As a labor shortage rages in nearly every industry, we see reports suggesting that wages are increasing in many areas to attract workers. In fact, just this week we learned that the average pay for grocery and restaurant workers has topped $15 an hour for the first time.
But would it surprise you to learn that as wages inch up for the lowest paid, that they’re going up at the executive level as well? Probably not.
A new report issued by the Economic Policy Institute has tracked CEO pay back to 1978 and says that the average chief executive’s pay has grown 1,322% in that time period. And while that’s certainly a long span of time -- more than 40 years -- the average worker’s pay has grown a mere 18 percent during that same time period.
This means the average CEO makes $351 for every dollar the average worker does… and though a recent report in Forbes says wealth increased for the ultra-wealthy to the tune of $5 trillion during the pandemic, EPI points out that the CEO-to-worker pay ratio isn’t even the highest it’s ever been. That happened in 2000, when it was 366-to-1.

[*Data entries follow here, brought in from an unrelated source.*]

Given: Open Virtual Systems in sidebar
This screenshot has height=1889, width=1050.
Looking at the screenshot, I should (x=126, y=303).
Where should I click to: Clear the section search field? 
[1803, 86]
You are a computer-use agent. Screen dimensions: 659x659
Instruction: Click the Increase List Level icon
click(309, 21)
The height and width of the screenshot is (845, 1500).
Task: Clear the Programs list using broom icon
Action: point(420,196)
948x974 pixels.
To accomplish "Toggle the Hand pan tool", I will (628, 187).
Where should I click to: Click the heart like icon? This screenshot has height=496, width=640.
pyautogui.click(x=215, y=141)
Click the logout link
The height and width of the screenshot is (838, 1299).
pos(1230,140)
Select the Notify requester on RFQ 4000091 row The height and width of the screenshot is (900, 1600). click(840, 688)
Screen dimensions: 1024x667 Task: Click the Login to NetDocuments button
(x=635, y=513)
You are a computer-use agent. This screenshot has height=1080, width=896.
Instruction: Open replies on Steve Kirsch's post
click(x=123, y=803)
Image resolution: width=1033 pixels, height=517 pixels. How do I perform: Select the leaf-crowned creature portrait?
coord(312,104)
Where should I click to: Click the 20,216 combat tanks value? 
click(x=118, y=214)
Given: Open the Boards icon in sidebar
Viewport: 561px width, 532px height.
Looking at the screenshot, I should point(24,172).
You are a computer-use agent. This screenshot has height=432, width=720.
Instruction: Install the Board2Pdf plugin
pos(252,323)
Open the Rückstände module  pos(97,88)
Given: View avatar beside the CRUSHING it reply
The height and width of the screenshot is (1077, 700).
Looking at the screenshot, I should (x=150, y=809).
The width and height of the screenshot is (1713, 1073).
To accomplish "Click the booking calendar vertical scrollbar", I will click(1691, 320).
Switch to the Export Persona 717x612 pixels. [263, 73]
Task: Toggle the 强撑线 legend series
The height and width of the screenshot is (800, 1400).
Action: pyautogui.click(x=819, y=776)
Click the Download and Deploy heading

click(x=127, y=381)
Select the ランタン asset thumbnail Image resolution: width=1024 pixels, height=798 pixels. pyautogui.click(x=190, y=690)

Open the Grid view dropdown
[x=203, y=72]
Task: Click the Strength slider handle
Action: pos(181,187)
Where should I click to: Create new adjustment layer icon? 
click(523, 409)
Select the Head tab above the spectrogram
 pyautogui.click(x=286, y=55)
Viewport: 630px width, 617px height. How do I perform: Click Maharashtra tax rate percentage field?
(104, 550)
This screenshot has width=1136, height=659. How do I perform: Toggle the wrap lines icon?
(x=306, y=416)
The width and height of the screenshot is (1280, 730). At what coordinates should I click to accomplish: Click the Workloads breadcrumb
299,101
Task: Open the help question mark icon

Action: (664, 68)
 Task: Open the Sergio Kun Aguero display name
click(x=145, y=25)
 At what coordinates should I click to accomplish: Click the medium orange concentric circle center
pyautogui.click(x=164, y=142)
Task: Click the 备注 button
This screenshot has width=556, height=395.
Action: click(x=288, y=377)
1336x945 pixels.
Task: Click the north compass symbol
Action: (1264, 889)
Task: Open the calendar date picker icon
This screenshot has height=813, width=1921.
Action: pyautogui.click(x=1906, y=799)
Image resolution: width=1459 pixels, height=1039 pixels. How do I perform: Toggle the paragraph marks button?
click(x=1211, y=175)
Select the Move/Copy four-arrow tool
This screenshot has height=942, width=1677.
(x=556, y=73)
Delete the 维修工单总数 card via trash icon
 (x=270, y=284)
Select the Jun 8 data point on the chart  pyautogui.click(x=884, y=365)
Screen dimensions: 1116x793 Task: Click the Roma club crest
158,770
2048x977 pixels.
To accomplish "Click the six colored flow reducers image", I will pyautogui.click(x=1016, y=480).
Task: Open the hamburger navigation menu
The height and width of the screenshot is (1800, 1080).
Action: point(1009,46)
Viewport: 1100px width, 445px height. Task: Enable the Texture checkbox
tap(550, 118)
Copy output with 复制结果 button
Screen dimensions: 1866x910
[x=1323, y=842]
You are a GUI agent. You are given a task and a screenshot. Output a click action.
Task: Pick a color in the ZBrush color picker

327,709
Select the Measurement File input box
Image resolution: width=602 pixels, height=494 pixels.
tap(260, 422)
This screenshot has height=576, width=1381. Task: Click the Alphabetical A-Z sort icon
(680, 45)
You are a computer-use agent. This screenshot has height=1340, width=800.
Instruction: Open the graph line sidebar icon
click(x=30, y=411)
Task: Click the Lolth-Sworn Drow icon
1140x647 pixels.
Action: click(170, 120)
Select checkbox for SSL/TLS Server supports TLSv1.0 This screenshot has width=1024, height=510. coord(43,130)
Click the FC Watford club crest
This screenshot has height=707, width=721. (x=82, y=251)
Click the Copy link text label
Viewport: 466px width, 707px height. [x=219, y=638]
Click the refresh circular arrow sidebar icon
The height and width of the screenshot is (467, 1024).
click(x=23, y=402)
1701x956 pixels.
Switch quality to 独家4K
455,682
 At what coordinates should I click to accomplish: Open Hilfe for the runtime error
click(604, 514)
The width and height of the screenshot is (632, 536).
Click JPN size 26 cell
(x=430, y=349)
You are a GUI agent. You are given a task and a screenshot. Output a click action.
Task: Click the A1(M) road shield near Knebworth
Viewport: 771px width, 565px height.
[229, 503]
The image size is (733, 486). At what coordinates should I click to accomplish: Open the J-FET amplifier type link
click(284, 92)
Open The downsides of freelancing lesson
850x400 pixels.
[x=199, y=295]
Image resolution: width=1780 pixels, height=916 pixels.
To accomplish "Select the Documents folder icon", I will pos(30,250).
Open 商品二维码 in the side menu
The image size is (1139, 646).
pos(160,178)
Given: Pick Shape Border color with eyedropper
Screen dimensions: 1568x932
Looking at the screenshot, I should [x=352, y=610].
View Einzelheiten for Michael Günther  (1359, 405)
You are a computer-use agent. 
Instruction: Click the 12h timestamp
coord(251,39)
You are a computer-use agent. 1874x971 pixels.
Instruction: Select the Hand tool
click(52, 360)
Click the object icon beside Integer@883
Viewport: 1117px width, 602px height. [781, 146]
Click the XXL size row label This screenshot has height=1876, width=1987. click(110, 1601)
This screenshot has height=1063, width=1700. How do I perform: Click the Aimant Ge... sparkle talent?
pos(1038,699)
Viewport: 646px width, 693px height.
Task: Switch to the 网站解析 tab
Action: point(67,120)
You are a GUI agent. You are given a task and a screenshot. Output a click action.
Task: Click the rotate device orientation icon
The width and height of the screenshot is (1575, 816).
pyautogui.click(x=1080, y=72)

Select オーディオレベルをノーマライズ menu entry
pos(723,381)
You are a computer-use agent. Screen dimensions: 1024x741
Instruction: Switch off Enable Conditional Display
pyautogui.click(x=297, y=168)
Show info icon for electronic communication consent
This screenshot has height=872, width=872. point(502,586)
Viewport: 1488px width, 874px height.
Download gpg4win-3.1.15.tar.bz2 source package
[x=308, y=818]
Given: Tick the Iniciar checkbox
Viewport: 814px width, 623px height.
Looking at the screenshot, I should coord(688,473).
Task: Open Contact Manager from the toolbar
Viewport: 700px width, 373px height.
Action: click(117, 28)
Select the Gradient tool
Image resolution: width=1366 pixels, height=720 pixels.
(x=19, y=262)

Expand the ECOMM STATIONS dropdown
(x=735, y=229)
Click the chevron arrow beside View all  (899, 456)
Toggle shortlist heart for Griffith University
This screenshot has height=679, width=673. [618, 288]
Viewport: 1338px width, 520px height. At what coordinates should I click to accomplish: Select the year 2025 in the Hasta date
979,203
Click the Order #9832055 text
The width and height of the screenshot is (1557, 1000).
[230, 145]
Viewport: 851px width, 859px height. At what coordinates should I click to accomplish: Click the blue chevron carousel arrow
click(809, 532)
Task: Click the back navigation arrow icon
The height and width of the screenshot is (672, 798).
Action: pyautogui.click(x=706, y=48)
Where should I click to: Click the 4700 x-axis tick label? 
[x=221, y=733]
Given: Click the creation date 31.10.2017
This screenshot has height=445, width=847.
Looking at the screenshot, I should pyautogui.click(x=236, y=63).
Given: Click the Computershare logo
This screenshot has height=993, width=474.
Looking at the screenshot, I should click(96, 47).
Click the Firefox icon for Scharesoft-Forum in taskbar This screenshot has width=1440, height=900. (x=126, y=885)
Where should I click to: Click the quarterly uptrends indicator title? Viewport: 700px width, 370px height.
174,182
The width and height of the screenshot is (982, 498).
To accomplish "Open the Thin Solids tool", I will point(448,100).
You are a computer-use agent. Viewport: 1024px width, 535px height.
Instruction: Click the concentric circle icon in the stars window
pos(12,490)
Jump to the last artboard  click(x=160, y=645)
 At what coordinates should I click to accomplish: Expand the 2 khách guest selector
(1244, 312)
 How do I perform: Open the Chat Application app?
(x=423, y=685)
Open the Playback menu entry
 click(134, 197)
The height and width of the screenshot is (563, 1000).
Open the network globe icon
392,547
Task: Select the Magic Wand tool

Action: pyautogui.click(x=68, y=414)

And even if you’re at the bottom rung of this lop-sided ladder, you’re not alone: the report says that even the top .1% of workers -- those just below the chief exec category -- still make about 6 and a half times less, putting CEOs, according to the report’s author Lawrence Mishel, “in their own stratosphere.”
But there’s hope. EPI says that the existing labor shortage will continue to put pressure on companies to increase wages and benefits for even their lowest paid workers and that could shift some power in the direction of the rank-and-file which is, says Mishel, “something they desperately need.”